For software, agility requires safety. There is a difference between making
intelligent tradeoffs and throwing all caution to the wind and charging blindly
ahead. You need safety mechanisms that ensure those changes cannot do too much
damage in case something goes wrong. If you're reckless, you will ultimately
move slower, not faster:
* That one hour you "saved" by not writing tests will cost you five hours of
tracking down a nasty bug in production, and five hours more when your "hotfix"
causes a new bug.
* Instead of spending thirty minutes writing documentation, you'll spend an hour
training each co-worker how to use your code, and hours more cleaning things up
when they use it incorrectly.
* You might have saved a little time by not setting up automation, you'll waste
far more time repeatedly deploying code by hand, and even more time tracking
down bugs when you accidentally miss a step.

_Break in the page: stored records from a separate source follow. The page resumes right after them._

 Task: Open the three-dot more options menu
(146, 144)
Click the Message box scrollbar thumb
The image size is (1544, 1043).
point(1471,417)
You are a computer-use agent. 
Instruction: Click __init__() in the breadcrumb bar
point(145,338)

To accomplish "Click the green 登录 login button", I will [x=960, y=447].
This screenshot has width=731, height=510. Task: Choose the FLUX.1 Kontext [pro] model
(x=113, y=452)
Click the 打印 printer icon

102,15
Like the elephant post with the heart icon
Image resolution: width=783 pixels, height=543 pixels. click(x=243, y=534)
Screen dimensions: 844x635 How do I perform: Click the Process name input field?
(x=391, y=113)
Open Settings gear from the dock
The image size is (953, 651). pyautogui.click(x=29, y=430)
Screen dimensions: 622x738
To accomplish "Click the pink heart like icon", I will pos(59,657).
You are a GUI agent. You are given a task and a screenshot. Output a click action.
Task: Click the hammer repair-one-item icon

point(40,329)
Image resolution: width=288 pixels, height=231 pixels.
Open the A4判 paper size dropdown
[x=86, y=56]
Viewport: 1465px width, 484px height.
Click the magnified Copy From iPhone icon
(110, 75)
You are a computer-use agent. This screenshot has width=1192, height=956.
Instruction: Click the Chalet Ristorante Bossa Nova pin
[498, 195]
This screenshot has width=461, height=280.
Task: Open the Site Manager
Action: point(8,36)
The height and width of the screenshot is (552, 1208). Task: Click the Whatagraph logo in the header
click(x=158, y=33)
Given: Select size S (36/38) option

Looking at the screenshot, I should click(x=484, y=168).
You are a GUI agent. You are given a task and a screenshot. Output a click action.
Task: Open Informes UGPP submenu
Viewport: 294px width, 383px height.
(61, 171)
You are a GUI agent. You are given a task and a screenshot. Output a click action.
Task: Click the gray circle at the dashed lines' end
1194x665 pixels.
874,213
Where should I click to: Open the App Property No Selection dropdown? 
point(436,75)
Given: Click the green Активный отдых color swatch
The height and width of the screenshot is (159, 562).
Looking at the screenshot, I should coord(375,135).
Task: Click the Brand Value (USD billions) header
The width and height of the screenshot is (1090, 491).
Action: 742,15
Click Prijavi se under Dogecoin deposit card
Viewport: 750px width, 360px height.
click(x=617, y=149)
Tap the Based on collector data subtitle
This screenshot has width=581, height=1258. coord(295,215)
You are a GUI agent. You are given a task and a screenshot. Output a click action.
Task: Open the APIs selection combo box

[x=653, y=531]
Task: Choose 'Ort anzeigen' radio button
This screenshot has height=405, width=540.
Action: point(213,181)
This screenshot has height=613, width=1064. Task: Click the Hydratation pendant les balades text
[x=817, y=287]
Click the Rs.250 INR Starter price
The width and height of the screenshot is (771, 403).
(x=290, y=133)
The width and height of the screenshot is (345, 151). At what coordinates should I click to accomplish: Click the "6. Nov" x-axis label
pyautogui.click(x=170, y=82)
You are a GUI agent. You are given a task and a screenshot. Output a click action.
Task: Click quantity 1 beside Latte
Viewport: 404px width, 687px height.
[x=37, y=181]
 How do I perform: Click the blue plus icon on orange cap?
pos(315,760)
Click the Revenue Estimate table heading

What are the key safety mechanisms of the software world? In this post, I'll
discuss three safety mechanisms from the physical world and the analogous safety
mechanisms from the software world:
#### Brakes / Continuous Integration
In a car, good brakes stop your car before you run into a problem. In software,
continuous integration stops buggy code before it goes into production. To
understand continuous integration, let's first talk about its opposite: _late
integration_.
![International Space Station design][1]**Figure 1: The International Space
Station**
Imagine you're responsible for building the International Space Station (ISS),
which consists of dozens of components, as shown in Figure 1. A team from a
different country will build each component, and it's up to you to decide how
you will organize them. You have two options:
* Come up with a design for all the components up front, and then have each team
go off and work on their component in total isolation. When all the teams are
done, you'll launch all the components into outer space, and try to put them
together at the same time.
* Come up with an initial design for all the components and then have each team
go off and start working. As they make progress, they continuously test each
component with all the other components and update the design if there are any
problems. As components are completed, you launch them one at a time into outer
space, and assemble them incrementally.
With option #1, attempting to assemble the entire ISS at the last minute will
expose a vast number of conflicts and design problems: The German team would
think the French team would handle the wiring, while the French would think the
British would do it; all the teams would use the metric system, except one; no
one would prioritize installing a toilet. Finding all of this out once
everything has already been built and is floating in outer space means that
fixing the problems will be very difficult and expensive.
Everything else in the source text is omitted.